The Bible is different because it’s being read right now by laypeople searching for the will of God - including former me, and including most of my relatives. For Christadelphians, there is an expectation that the entire Bible is read every year, following the approved reading planner. We did that growing up, and my relatives still do it (If you’re wondering how I noticed these tales: Last year the two chapters were in consecutive weeks at family readings I was at).

That means stories like these are read every year, and people use them to try and understand how God works and how they should live their lives. It’s not just their own lives, either: It can also affect their view of national and international politics, for example when considering the Israel - Palestine war. Maybe it doesn’t give them a “correct answer” for that conflict, but it sure gives them a view about which answers might be wrong (hint: “Dividing God’s land” is really bad…) or which sides might be in the wrong (hint: not God’s chosen people Israel). If this connection seems far-fetched, I’ll just note that in our second case, the injured prophet’s message to the king was that he should have killed a historically enemy king rather than making peace with him…
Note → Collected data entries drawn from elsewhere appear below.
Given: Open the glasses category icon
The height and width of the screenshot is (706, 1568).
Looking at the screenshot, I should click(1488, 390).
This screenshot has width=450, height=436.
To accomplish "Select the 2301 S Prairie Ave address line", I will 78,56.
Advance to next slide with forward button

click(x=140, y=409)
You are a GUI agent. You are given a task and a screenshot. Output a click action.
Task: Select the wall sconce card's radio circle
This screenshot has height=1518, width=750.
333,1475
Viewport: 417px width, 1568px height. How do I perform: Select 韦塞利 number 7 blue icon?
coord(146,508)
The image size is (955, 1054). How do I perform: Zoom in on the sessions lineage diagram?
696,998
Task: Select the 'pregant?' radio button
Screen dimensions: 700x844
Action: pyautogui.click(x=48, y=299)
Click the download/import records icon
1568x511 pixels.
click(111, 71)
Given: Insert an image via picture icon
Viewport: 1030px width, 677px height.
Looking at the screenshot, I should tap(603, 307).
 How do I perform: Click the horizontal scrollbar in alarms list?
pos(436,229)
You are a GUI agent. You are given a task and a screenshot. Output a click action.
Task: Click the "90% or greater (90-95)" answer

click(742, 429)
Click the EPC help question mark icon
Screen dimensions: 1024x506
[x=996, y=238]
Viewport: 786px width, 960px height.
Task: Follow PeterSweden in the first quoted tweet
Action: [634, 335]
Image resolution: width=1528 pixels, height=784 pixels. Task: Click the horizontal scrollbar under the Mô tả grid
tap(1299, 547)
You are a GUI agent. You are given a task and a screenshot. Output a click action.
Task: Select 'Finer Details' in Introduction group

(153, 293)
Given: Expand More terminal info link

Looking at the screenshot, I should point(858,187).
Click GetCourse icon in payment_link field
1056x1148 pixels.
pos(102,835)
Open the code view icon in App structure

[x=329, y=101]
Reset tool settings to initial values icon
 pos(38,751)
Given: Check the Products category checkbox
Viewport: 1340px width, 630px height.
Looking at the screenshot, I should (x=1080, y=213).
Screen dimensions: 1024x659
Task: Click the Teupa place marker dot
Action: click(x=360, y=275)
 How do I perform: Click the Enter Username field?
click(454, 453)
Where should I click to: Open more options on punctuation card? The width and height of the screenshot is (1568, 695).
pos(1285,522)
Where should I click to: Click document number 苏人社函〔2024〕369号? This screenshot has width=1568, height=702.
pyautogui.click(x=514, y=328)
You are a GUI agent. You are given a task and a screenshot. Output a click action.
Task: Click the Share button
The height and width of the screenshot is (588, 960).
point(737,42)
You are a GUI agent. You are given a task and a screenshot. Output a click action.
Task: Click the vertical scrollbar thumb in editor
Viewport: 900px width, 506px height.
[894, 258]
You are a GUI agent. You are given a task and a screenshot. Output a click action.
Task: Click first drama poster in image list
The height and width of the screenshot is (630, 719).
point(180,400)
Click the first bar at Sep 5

We could have a scholarly debate about whether they’re truly capturing the meaning of the texts they read every year, or whether those texts were actually meant to be used as they are being used. That doesn’t change the fact that they are using the texts that way, and that that has real world consequences. Not perhaps “sending a lion as punishment for disobedience” consequences, but still - consequences. And I’m sick of being caught in the middle of it.